= Russian Sleep Experiment =

Creepypasta

The most iconic image associated with the Russian Sleep Experiment, which is actually an image of an animatronic Halloween prop called "Spazm".

The Russian Sleep Experiment is a creepypasta that tells the tale of five Soviet-era test subjects being exposed to an experimental sleep-inhibiting stimulant, and has become the basis of an urban legend. Many news organizations, including Snopes, news.com.au, and LiveAbout, trace the story's origins to the Creepypasta Wiki, being posted on August 16, 2010, by a user named OrangeSoda, whose real name is unknown. However, the wiki itself indicates via its revision history logs that the story was initially posted to the /x/ board on 4chan.

==Plot==
The story recounts a scientist's perspective of an experiment set at a covert Soviet test facility, where they and several other scientists gave political prisoners a stimulant gas that would prevent sleep for fifteen days.
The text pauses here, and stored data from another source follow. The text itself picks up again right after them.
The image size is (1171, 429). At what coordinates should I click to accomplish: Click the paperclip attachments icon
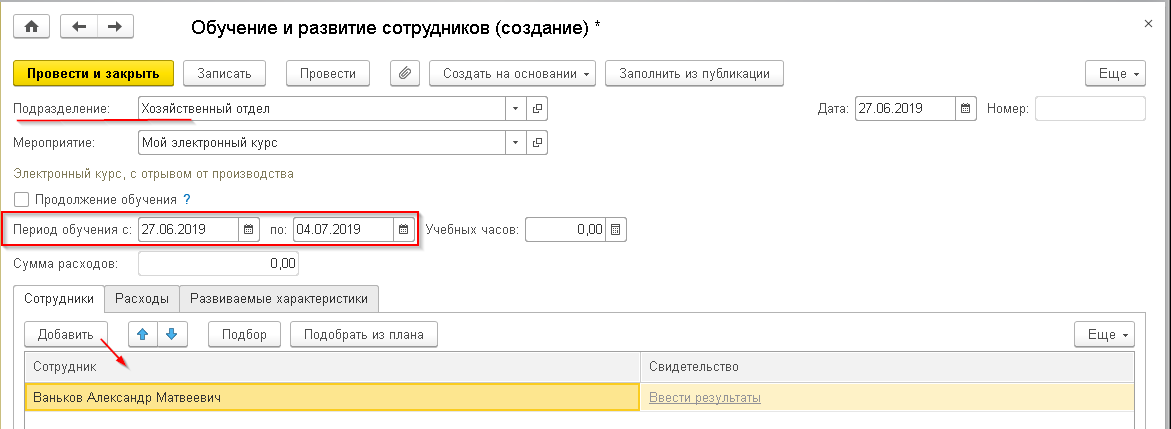tap(405, 73)
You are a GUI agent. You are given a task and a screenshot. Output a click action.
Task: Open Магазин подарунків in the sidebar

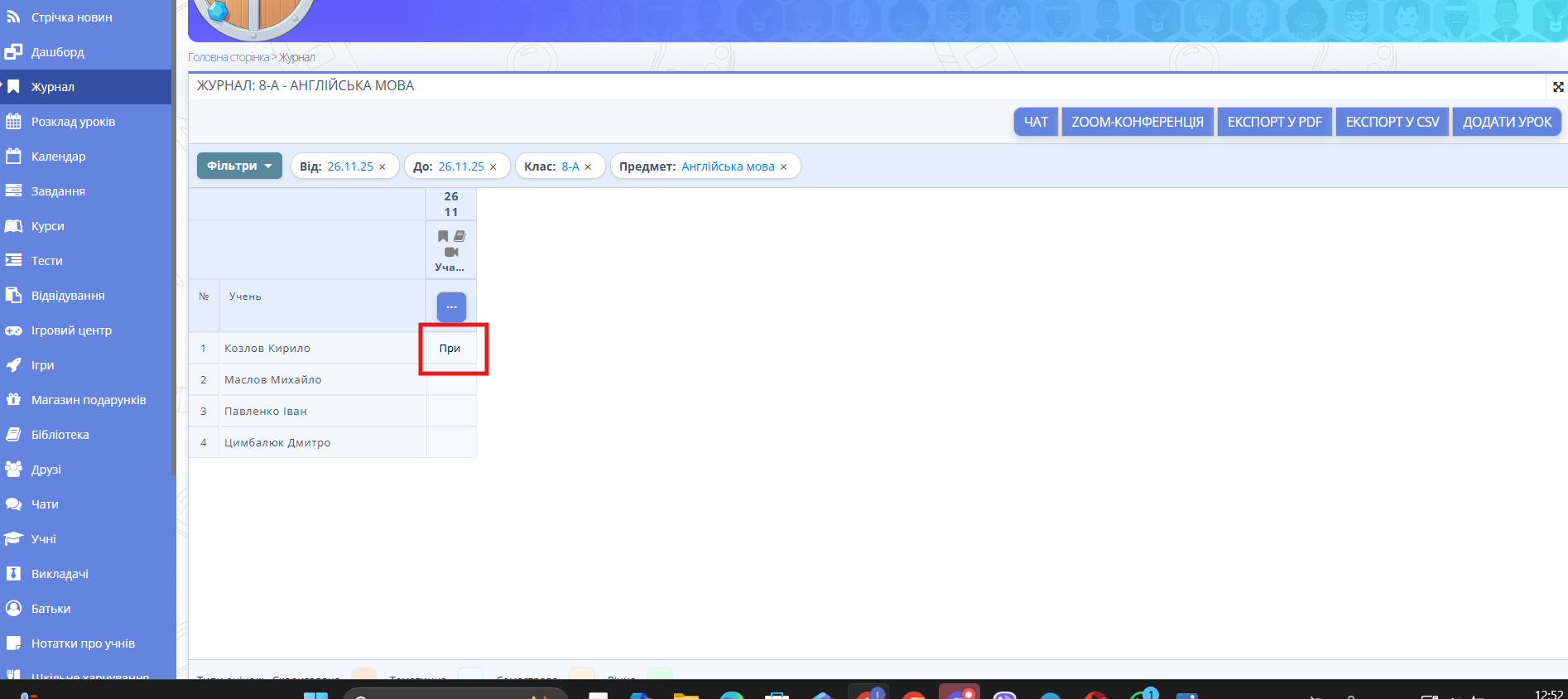pos(88,400)
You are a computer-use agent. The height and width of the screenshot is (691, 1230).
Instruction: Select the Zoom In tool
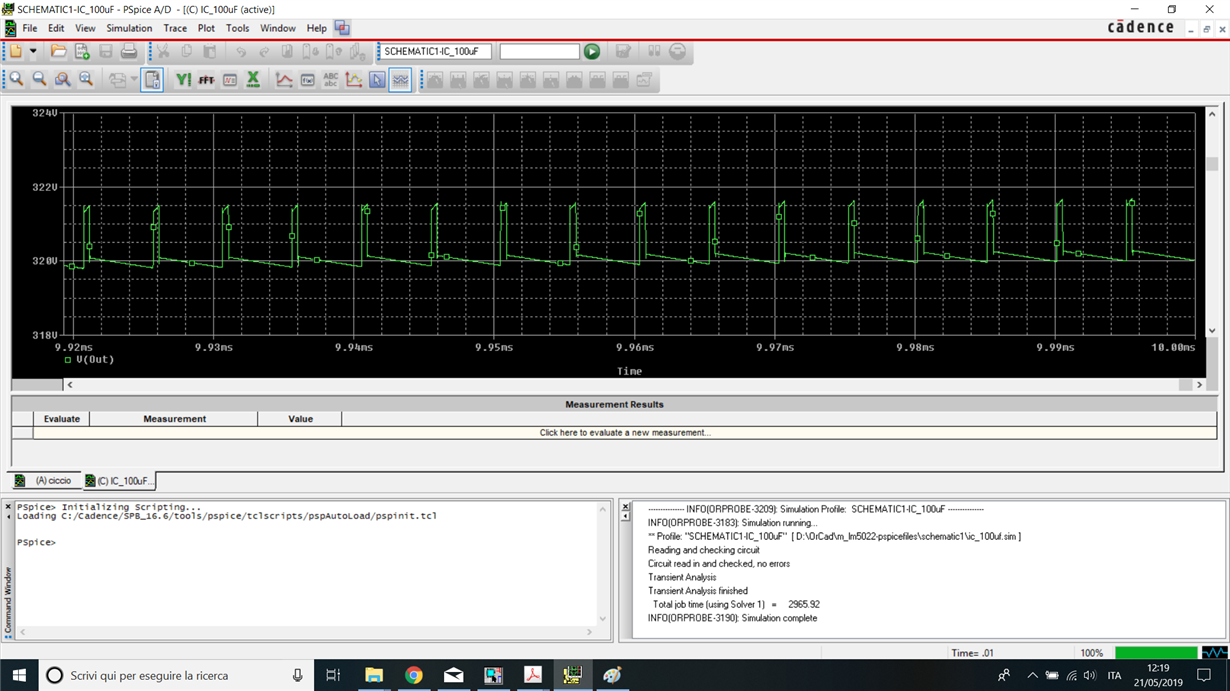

As the experiment progresses, it is shown that the lack of sleep transforms the subjects into violent, zombie-like creatures who are addicted to the gas and other human meat. At the end of the story, every character dies except the narrating scientist, who had been spared for unknown reasons.

==Popularity==
The Russian Sleep Experiment became immensely popular upon its original publication. Much of the online and offline debate surrounds the belief held by many that the story is real rather than fictitious, and many articles therefore seek to debunk this claim. The creepypasta is often shared alongside an image of a grotesque, emaciated figure , which is implied to be one of the test subjects. The image is actually of an animatronic Halloween prop called "Spazm".

==Reception==
Dread Central's Josh Millican has called it "one of the most shocking and impactful urban legends of the Internet Age". In the chapter "Horror Memes and Digital dinosaur" in The Palgrave Handbook of Contemporary Gothic, Tosha R. Taylor wrote that the creepypasta "reflects residual political anxieties as it purports to reveal a top-secret effort by Russian scientists in World War II." Sonali Srivastav and Shikha Rai drew comparisons between "Russian Sleep Experiment" and the 2018 miniseries Ghoul, noting that the series took inspiration from the creepypasta.

==Adaptations==
The Russian Sleep Experiment's popularity has led to various adaptations over the years. A novel inspired by the original short story was published in 2015 but is now out-of-print. The 2019 play Subject UH1317 - When Science Traces A Deadly Turn is based on the short story. In early 2018, a psychological thriller based on the short story began production in Ireland, directed by John Farrelly. The film was subsequently released in November 2022.

In July 2019, horror author Jeremy Bates published The Sleep Experiment, a novel closely based on the original short story. Several other adaptations have been created, including a film based on the short story entitled The Soviet Sleep Experiment, with Chris Kattan starring and Barry Andersson directing. Filming for the movie took place in Lakeville, Minnesota during 2018.